▶ _Extract_:
The effects of major storms and weather events in the United States"

author: Derek Corcoran

Synopsis

The National Oceanic and Atmospheric Administrations (NOAA) studies weather and oceanographic events including severe storm and major weather events in the US. Among the data they inform is the number of deaths, injuries, crop damages and property damages.

This document summarises the top five event types in terms of deaths, injuries and combined econmic losses. Our work shows that Tornados are by far the natural disaster that causes more health and economic damage across the United States.

Data processing

Since the dataset is large and managing it, the whole rmarkdown document is set to cache the results

A directory is created and the data is downloaded from the internet to the computer and loaded into R

if (!file.exists("./PeerAssesment2")) {dir.create("./PeerAssessment2")}

## Warning in dir.create("./PeerAssessment2"): '.\PeerAssessment2' already
## exists

fileURL <- "http://d396qusza40orc.cloudfront.net/repdata%2Fdata%2FStormData.csv.bz2"
download.file(fileURL, dest = "./PeerAssessment2/Data.zip")
library(R.utils)

## Loading required package: R.oo
## Loading required package: R.methodsS3
## R.methodsS3 v1.7.0 (2015-02-19) successfully loaded. See ?R.methodsS3 for help.
## R.oo v1.19.0 (2015-02-27) successfully loaded. See ?R.oo for help.

▶ _Entries provided_:

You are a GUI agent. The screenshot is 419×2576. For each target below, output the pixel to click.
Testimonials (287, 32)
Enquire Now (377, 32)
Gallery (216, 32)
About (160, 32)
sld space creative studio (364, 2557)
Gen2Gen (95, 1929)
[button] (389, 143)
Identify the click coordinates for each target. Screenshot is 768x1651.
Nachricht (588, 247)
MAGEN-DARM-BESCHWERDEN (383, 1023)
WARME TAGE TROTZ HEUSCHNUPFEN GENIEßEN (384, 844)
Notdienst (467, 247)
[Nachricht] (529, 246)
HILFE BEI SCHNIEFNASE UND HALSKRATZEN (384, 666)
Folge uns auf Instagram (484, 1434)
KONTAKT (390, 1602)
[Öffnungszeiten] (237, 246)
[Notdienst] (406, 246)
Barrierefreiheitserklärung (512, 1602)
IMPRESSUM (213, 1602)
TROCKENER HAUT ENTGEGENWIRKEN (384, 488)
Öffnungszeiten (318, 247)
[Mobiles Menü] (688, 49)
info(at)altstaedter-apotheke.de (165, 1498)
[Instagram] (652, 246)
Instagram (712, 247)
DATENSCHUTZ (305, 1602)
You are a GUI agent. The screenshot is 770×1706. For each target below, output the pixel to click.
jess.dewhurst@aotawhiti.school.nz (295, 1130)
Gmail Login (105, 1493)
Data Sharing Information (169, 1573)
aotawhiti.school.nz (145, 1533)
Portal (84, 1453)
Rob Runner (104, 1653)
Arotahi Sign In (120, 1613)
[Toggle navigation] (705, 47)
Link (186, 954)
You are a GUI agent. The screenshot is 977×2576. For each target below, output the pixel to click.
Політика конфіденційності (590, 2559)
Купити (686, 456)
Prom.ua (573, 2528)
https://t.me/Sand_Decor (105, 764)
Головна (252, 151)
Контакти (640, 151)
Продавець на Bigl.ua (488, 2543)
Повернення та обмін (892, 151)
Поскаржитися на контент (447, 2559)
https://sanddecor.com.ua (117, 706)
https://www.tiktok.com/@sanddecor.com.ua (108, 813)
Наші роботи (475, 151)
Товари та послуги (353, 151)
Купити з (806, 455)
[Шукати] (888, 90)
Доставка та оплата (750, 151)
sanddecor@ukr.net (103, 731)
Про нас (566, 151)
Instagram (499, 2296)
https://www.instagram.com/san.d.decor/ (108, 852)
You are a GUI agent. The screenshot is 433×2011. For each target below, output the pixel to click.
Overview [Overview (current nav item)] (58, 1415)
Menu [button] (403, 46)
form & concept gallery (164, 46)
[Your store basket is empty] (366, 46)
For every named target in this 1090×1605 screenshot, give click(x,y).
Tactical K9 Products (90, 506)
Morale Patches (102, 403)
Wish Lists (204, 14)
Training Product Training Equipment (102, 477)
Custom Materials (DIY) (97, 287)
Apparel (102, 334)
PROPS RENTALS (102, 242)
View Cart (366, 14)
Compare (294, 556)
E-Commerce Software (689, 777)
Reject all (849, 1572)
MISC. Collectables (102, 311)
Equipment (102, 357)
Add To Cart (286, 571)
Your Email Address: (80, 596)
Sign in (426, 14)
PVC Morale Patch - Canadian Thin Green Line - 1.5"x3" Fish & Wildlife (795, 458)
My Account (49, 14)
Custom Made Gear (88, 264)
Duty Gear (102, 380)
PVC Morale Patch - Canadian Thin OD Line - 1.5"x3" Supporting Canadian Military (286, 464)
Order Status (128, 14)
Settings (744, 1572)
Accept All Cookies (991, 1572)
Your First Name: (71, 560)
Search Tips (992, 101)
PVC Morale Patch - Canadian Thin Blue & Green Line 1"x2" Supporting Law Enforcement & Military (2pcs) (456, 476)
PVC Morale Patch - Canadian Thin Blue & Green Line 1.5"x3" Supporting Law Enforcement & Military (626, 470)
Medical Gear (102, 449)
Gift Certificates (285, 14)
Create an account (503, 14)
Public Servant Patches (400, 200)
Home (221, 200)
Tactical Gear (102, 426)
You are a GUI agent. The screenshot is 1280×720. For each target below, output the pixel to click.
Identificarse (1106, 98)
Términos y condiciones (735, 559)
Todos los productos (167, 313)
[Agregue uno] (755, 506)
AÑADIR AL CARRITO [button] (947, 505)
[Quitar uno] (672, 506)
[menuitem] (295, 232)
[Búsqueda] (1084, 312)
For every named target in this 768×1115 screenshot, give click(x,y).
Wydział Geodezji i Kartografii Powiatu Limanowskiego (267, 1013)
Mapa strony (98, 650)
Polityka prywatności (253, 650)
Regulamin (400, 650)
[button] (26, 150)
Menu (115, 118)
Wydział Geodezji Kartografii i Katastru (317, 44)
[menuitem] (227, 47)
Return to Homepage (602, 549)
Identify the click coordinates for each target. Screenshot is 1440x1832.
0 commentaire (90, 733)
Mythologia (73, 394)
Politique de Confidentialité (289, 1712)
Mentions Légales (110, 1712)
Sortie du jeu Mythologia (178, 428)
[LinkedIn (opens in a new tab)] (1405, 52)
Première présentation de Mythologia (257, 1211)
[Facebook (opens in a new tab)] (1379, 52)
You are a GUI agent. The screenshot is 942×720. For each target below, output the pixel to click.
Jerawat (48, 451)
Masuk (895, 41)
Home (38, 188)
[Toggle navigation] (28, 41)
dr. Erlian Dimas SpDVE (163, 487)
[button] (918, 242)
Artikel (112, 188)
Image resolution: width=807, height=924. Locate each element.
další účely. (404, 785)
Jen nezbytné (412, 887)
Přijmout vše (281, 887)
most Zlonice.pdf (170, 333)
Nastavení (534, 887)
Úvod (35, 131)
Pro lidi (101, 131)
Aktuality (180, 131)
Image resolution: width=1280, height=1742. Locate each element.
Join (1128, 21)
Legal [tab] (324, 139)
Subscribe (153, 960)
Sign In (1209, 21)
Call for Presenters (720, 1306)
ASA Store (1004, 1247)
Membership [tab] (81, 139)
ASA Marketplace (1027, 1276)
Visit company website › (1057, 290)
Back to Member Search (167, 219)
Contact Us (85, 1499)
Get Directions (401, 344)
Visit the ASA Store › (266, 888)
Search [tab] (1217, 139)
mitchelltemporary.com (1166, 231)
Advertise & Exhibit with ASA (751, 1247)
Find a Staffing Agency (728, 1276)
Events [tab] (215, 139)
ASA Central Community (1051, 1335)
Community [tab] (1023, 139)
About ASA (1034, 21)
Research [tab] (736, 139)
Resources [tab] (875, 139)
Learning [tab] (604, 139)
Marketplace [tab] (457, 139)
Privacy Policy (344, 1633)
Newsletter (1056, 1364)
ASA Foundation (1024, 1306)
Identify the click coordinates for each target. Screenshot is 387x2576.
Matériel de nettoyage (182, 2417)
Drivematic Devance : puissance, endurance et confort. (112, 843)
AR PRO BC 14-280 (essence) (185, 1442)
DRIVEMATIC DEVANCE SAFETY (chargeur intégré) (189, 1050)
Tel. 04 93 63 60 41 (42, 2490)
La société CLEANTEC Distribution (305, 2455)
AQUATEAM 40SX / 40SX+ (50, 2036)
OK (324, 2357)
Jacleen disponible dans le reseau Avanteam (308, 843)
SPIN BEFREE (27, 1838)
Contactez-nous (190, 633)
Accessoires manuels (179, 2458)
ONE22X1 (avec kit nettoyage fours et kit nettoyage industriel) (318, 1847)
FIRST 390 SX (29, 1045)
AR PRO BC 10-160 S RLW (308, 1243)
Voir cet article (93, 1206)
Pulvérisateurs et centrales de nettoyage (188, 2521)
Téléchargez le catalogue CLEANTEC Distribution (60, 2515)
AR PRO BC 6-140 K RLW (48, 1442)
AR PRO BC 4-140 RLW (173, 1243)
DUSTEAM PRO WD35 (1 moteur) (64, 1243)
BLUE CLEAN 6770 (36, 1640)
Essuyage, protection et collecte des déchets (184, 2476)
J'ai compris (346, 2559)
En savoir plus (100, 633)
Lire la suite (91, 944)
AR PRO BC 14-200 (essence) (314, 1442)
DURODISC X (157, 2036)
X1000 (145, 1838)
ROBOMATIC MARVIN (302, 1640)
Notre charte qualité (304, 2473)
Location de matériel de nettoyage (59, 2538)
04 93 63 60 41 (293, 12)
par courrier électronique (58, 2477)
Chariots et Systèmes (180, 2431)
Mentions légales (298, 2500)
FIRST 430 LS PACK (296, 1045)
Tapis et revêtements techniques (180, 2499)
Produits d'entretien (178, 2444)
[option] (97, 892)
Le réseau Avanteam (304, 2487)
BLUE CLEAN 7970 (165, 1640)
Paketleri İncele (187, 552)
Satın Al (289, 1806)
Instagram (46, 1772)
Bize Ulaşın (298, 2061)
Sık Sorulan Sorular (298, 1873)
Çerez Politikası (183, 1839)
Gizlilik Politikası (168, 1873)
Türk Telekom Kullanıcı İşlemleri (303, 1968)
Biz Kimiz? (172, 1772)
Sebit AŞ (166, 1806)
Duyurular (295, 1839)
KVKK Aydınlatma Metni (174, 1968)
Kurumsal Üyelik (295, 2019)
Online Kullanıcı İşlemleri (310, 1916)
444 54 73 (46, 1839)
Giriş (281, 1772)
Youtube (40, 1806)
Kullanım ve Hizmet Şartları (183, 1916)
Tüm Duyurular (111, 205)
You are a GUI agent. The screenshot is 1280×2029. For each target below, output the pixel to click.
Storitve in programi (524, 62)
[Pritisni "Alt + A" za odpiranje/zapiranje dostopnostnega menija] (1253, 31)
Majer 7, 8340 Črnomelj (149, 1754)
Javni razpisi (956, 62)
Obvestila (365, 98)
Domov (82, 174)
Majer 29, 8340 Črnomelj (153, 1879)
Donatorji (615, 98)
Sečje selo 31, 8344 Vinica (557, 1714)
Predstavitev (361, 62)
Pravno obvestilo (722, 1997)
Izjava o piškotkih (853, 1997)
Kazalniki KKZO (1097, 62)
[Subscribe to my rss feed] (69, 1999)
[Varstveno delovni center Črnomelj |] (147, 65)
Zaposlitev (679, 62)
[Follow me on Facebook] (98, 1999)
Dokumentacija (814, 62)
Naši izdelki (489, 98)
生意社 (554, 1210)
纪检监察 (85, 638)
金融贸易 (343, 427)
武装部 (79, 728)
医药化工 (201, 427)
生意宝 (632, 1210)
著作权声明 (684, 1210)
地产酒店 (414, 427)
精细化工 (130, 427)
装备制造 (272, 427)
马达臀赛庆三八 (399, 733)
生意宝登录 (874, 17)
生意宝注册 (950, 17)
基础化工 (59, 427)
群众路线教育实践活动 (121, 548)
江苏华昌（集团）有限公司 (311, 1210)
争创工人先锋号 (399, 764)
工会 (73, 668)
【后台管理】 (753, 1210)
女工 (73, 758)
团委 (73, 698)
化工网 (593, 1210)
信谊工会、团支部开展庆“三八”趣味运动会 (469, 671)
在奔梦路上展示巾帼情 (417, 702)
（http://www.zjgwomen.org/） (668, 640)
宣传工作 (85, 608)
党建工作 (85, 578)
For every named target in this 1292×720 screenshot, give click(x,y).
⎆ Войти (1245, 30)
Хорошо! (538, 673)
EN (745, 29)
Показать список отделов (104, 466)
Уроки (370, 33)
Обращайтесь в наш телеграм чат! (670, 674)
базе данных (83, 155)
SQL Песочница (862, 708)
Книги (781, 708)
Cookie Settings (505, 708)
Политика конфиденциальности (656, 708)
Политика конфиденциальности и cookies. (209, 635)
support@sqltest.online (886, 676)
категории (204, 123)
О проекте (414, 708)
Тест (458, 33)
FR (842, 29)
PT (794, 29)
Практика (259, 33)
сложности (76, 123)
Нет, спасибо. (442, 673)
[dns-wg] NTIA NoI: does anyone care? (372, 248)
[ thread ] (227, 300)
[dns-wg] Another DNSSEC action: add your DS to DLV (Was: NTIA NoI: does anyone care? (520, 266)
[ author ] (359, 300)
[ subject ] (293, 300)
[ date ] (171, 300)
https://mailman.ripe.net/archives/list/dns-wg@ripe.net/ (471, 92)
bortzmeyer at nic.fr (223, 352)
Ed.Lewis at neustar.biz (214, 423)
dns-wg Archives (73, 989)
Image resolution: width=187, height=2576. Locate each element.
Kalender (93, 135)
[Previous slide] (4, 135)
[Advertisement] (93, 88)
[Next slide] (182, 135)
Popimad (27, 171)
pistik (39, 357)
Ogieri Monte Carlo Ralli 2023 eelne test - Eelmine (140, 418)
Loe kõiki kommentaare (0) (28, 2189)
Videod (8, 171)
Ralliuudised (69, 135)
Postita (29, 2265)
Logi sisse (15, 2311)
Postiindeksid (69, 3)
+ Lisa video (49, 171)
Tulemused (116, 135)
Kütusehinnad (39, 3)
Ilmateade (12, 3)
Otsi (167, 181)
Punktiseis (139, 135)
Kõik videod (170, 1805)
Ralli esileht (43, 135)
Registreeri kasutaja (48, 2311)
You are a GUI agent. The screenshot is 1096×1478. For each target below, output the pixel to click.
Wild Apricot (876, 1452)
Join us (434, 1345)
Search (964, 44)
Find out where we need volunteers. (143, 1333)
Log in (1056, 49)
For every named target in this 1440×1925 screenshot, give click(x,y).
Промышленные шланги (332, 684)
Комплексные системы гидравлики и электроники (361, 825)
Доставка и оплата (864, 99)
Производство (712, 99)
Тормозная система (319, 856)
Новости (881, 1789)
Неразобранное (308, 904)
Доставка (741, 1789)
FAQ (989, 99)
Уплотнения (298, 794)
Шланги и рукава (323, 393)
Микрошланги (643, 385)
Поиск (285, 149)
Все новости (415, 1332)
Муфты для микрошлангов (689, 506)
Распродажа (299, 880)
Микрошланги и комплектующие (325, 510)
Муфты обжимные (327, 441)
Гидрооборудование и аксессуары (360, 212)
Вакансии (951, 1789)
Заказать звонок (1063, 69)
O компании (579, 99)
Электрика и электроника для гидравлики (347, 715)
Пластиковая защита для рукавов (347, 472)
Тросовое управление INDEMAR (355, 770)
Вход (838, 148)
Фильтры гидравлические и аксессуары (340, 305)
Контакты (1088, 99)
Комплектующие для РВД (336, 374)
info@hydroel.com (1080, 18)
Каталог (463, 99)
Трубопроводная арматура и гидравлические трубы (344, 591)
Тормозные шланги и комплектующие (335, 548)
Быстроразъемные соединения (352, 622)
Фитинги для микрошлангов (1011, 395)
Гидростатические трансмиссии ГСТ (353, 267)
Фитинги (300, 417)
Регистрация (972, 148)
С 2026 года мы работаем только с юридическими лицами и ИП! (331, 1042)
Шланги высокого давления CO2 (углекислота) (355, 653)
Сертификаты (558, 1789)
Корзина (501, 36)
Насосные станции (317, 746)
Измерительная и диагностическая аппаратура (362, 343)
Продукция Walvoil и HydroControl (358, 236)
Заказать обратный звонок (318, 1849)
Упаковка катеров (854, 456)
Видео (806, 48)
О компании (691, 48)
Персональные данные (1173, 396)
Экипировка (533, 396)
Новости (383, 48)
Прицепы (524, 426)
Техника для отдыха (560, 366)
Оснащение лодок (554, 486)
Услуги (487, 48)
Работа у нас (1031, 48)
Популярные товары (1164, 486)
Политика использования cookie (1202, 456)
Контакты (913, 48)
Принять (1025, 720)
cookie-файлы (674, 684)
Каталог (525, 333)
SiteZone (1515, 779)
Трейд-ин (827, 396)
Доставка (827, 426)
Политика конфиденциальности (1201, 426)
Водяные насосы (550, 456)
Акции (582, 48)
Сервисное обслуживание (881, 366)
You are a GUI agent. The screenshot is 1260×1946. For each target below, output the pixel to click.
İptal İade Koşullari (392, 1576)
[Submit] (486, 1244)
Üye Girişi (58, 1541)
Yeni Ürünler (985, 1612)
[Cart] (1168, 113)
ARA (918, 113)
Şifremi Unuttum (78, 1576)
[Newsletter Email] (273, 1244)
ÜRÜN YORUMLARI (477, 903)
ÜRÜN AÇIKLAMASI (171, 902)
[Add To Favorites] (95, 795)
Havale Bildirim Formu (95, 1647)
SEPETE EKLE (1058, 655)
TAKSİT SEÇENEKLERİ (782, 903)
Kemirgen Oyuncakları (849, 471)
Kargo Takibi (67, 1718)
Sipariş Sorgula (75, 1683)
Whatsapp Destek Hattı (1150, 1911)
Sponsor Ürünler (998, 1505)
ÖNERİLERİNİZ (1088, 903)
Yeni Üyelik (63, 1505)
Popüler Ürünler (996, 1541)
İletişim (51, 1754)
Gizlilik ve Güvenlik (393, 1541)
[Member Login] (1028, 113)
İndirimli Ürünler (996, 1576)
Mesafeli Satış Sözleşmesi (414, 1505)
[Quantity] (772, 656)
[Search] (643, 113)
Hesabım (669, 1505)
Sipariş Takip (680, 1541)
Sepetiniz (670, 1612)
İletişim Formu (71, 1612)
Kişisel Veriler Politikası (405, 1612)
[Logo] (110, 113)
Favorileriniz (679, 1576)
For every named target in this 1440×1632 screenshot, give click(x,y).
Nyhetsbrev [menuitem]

▶ _Exercise objective_:
Transcribe the full write-up on storm effects in the United States word for word, including its code and output lines.

▶ _Completed task_:
The effects of major storms and weather events in the United States"

author: Derek Corcoran

Synopsis

The National Oceanic and Atmospheric Administrations (NOAA) studies weather and oceanographic events including severe storm and major weather events in the US. Among the data they inform is the number of deaths, injuries, crop damages and property damages.

This document summarises the top five event types in terms of deaths, injuries and combined econmic losses. Our work shows that Tornados are by far the natural disaster that causes more health and economic damage across the United States.

Data processing

Since the dataset is large and managing it, the whole rmarkdown document is set to cache the results

A directory is created and the data is downloaded from the internet to the computer and loaded into R

if (!file.exists("./PeerAssesment2")) {dir.create("./PeerAssessment2")}

## Warning in dir.create("./PeerAssessment2"): '.\PeerAssessment2' already
## exists

fileURL <- "http://d396qusza40orc.cloudfront.net/repdata%2Fdata%2FStormData.csv.bz2"
download.file(fileURL, dest = "./PeerAssessment2/Data.zip")
library(R.utils)

## Loading required package: R.oo
## Loading required package: R.methodsS3
## R.methodsS3 v1.7.0 (2015-02-19) successfully loaded. See ?R.methodsS3 for help.
## R.oo v1.19.0 (2015-02-27) successfully loaded. See ?R.oo for help.